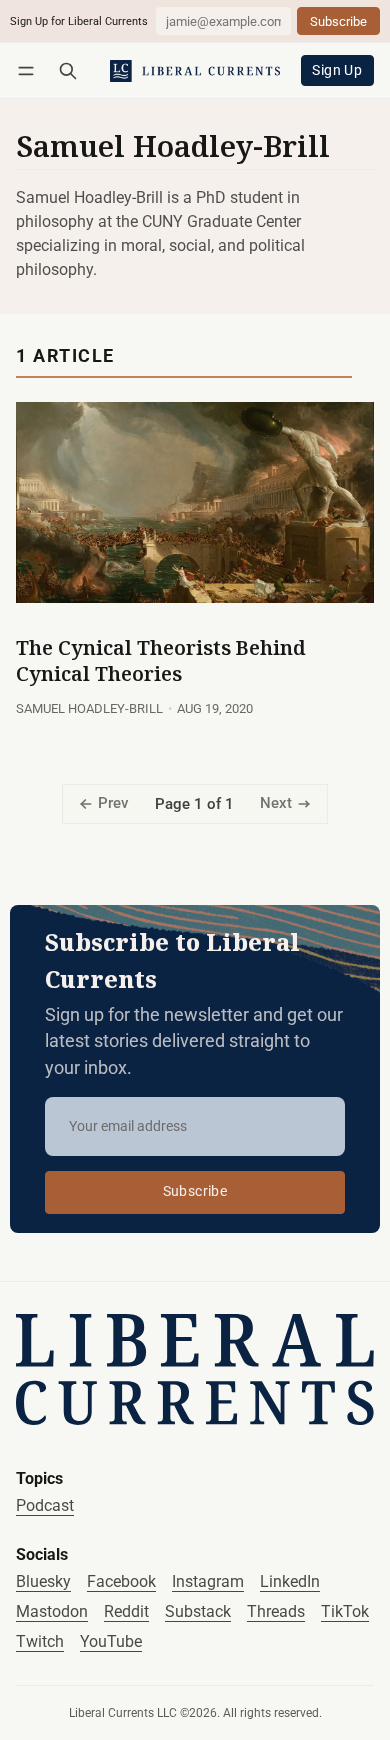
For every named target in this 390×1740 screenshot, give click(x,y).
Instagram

--

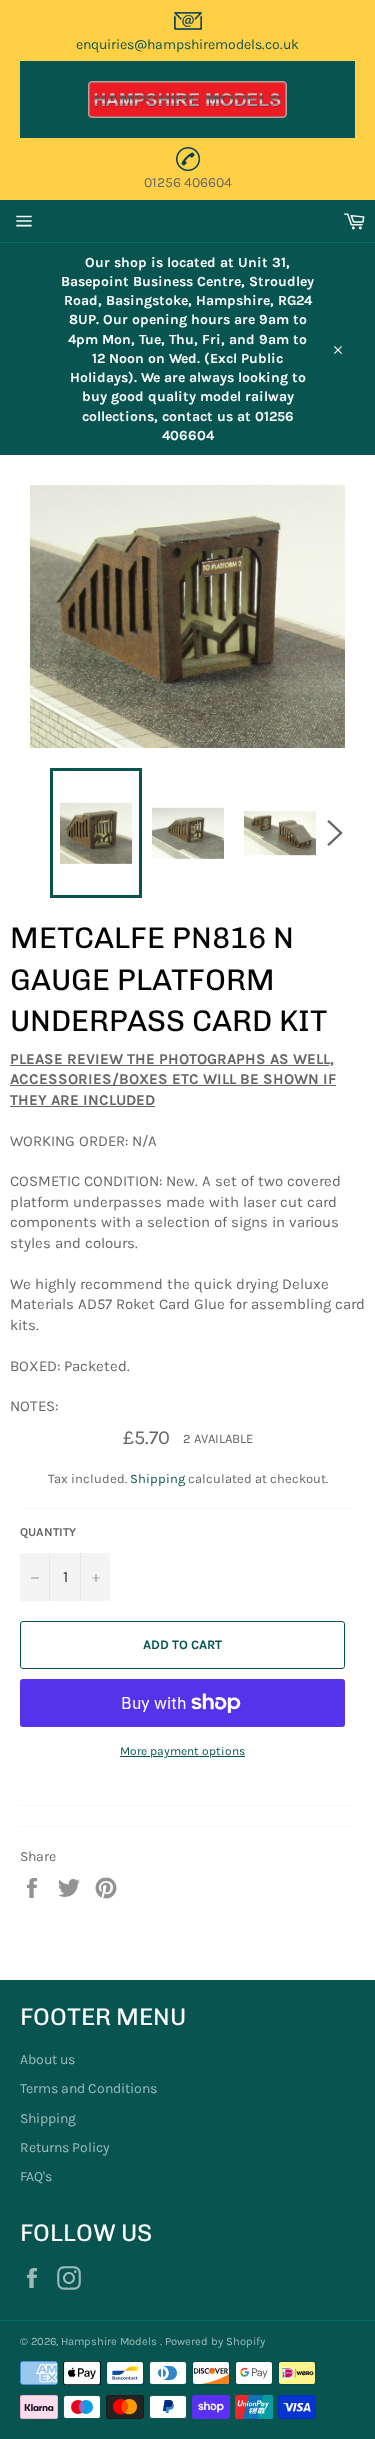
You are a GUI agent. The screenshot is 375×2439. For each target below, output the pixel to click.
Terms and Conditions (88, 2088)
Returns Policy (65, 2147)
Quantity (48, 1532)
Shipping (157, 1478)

*Exercise requirements:* Copy out each line of the listing that holds the string "target".

*Answer section:*
For every named target in this 390×1740 screenshot, give click(x,y).
You are a GUI agent. The screenshot is 375×2439. For each target below, output the pixel to click.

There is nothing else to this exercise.